Graph exponential function

Question

I am having problems understanding why $xe^x + 10e^x$ has two $(x,y)$ intercepts. I understand why there is one $(0,10)$, but am unclear on how to return $(-10,0)$.

Any help would be much appreciated, Thanks!

Answer 1

A function like $x\mathrm{e}^x+10\mathrm{e}^x$ does not have an $(x,y)$ intercept. The graph $y=x\mathrm{e}^x+10\mathrm{e}^x$ can have an $x$-intercept, where it crosses the $x$-axis; and it can have a $y$-intercept, where it crosses the $y$-axis.

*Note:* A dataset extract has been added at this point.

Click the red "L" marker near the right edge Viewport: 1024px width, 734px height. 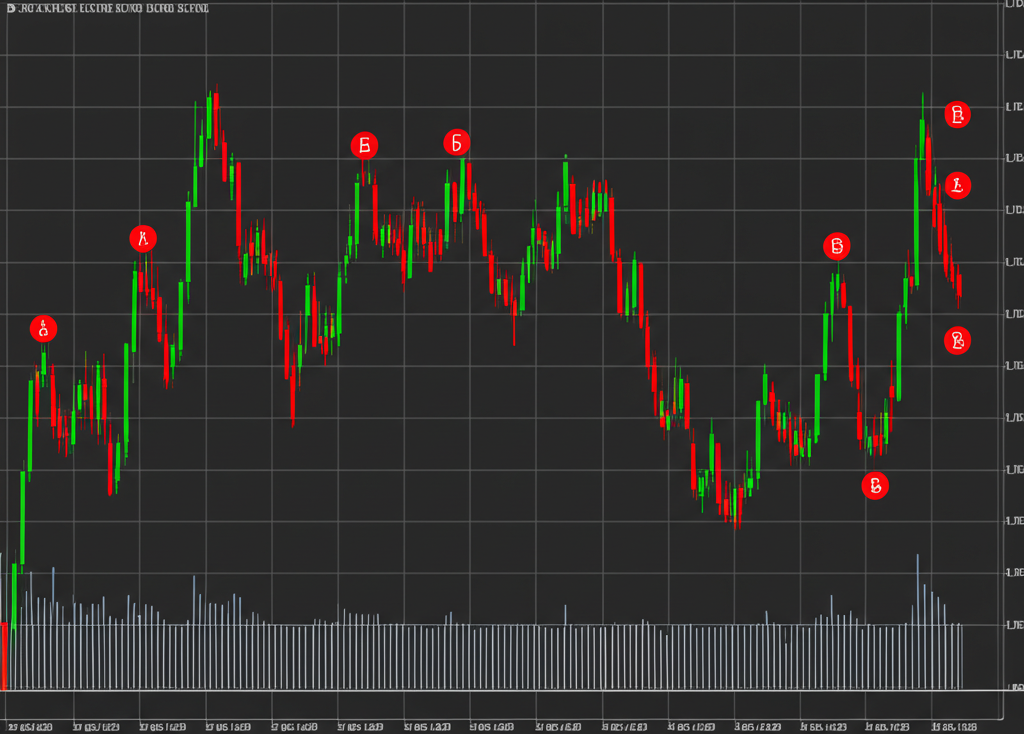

Consider the equation $y=x\mathrm{e}^x+10\mathrm{e}^x$. There is a common factor of $\mathrm{e}^x$, and so $y=(x+10)\mathrm{e}^x$.

The $y$-intercept comes from putting $x=0$ and then solving for $y$. If $x=0$ then $$y=(0+10)\mathrm{e}^0 = 10$$ There is a single $y$-interecpt with $y$-coordinate $10$

The $x$-intercept comes from putting $y=0$ and solving for $x$. If $y=0$ then $$0=(x+10)\mathrm{e}^x \iff x+10=0 \ \ \text{or} \ \ \mathrm{e}^x=0$$ Since $\mathrm{e}^x>0$ for all real $x$, the only $x$-intercept comes from $x+10=0$, i.e. $x=-10$.

There is a single $x$-interecpt with $x$-coordinate $-10$

The graph $y=(x+10)\mathrm{e}^x$ meets the $y$-axis at $(0,10)$ and meets the $x$-axis at $(-10,0)$.